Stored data
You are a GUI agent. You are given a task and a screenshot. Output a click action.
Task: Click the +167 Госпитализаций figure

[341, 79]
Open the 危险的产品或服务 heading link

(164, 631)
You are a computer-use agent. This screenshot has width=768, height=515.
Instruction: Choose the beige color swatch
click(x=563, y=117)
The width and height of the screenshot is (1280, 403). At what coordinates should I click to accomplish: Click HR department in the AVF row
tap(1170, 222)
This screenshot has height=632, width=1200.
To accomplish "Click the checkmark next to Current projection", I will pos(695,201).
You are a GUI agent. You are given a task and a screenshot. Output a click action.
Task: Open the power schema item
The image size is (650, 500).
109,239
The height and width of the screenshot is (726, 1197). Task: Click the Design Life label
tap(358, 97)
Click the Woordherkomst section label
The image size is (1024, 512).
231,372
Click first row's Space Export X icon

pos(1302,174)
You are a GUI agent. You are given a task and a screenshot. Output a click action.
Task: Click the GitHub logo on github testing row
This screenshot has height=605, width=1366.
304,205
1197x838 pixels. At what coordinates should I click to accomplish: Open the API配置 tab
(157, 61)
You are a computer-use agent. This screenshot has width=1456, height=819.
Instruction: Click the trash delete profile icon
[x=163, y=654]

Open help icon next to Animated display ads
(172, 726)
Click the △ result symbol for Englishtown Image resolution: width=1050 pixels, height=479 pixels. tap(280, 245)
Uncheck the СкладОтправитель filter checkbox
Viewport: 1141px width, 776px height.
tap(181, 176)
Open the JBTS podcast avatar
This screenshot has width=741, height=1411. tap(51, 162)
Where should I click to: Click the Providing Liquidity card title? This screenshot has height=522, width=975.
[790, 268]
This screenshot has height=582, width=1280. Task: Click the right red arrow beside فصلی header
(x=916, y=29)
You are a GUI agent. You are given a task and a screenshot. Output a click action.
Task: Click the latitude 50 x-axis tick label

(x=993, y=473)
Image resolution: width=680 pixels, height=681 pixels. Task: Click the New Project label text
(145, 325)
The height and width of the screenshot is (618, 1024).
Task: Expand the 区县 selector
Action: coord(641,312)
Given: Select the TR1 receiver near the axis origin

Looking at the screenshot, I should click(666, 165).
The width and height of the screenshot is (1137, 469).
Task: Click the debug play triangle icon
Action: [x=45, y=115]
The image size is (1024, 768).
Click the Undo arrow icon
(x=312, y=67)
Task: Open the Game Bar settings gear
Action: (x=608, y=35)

WHAT TO DO
If a line appears above, it belongs in your answer, printed exactly.

RESULT BELOW
You are a GUI agent. You are given a task and a screenshot. Output a click action.
Task: Click the +167 Госпитализаций figure

[341, 79]
Open the 危险的产品或服务 heading link

(164, 631)
You are a computer-use agent. This screenshot has width=768, height=515.
Instruction: Choose the beige color swatch
click(x=563, y=117)
The width and height of the screenshot is (1280, 403). At what coordinates should I click to accomplish: Click HR department in the AVF row
tap(1170, 222)
This screenshot has height=632, width=1200.
To accomplish "Click the checkmark next to Current projection", I will pos(695,201).
You are a GUI agent. You are given a task and a screenshot. Output a click action.
Task: Open the power schema item
The image size is (650, 500).
109,239
The height and width of the screenshot is (726, 1197). Task: Click the Design Life label
tap(358, 97)
Click the Woordherkomst section label
The image size is (1024, 512).
231,372
Click first row's Space Export X icon

pos(1302,174)
You are a GUI agent. You are given a task and a screenshot. Output a click action.
Task: Click the GitHub logo on github testing row
This screenshot has height=605, width=1366.
304,205
1197x838 pixels. At what coordinates should I click to accomplish: Open the API配置 tab
(157, 61)
You are a computer-use agent. This screenshot has width=1456, height=819.
Instruction: Click the trash delete profile icon
[x=163, y=654]

Open help icon next to Animated display ads
(172, 726)
Click the △ result symbol for Englishtown Image resolution: width=1050 pixels, height=479 pixels. tap(280, 245)
Uncheck the СкладОтправитель filter checkbox
Viewport: 1141px width, 776px height.
tap(181, 176)
Open the JBTS podcast avatar
This screenshot has width=741, height=1411. tap(51, 162)
Where should I click to: Click the Providing Liquidity card title? This screenshot has height=522, width=975.
[790, 268]
This screenshot has height=582, width=1280. Task: Click the right red arrow beside فصلی header
(x=916, y=29)
You are a GUI agent. You are given a task and a screenshot. Output a click action.
Task: Click the latitude 50 x-axis tick label

(x=993, y=473)
Image resolution: width=680 pixels, height=681 pixels. Task: Click the New Project label text
(145, 325)
The height and width of the screenshot is (618, 1024).
Task: Expand the 区县 selector
Action: coord(641,312)
Given: Select the TR1 receiver near the axis origin

Looking at the screenshot, I should click(666, 165).
The width and height of the screenshot is (1137, 469).
Task: Click the debug play triangle icon
Action: [x=45, y=115]
The image size is (1024, 768).
Click the Undo arrow icon
(x=312, y=67)
Task: Open the Game Bar settings gear
Action: (x=608, y=35)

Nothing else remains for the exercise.